One day, an odd stranger called Charlie (Will Brill) insinuates his way into the homestead. The brutal crime he commits heralds a cycle of graphic, violent acts that come to define this discombobulating American gothic.
Working with cinematographer Zach Kuperstein, video director Nicolas Pesce has fashioned a horrible, beautiful thing: an art-horror, pitched, atmospherically, somewhere between Ana Lily Amirpour's A Girl Walks Home Alone At Night and Charles Laughton's The Night of the Hunter.
Striking monochrome tableaux, minimal dialogue, empty rooms, Ariel Loh’s sinister, droning score, and a freakily intense central performance from Portuguese actor, Kika Magalhães, create a sensation of creeping dread that keeps pace with flinch-making nightmarish spectacle. Speaking in a mix of Portuguese and English, and moving almost robotically, Magalhães conveys the darkest kind of disassociation.
Strange truncations and ill-defined motivations reduce the uneasy viewer to a fugue state and leave spaces to imagine much worse things, if indeed things can be much worse than what we do see.

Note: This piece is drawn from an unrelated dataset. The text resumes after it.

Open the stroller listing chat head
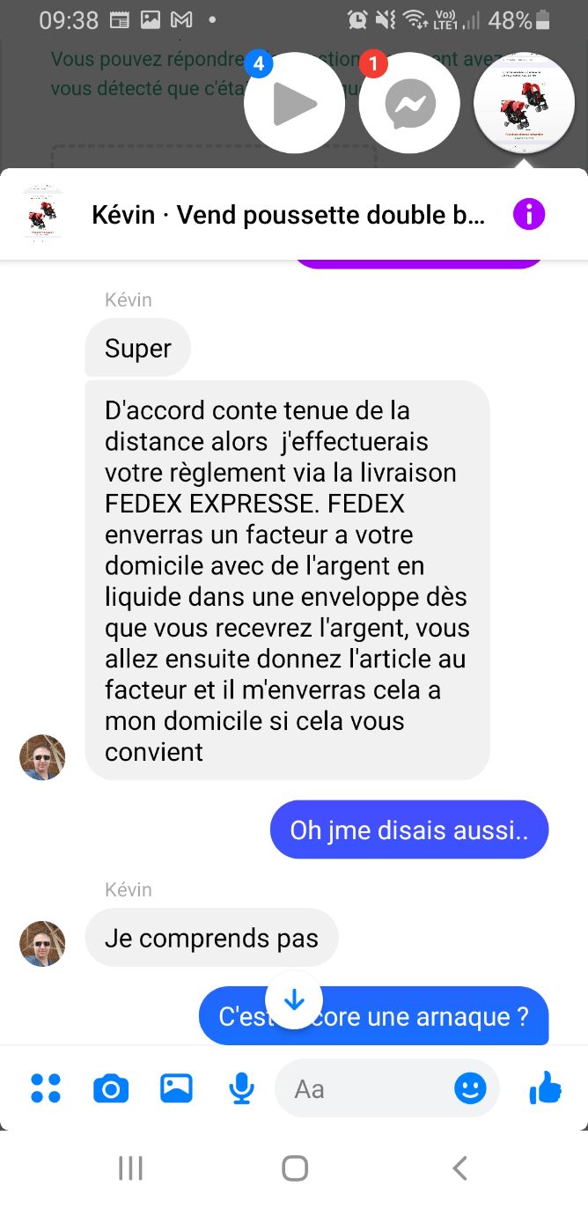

One has to hope that The Eyes of My Mother's generic underpinnings and gruesome leanings won't alienate the arthouse crowd, and equally, that the film's stately pacing and aesthetic rigour won't deter horror enthusiasts. The running time – or lack thereof – is a problem, but this otherwise perfectly ghoulish exercise marks Nicolas Pesce and his crew as talents to keep track of.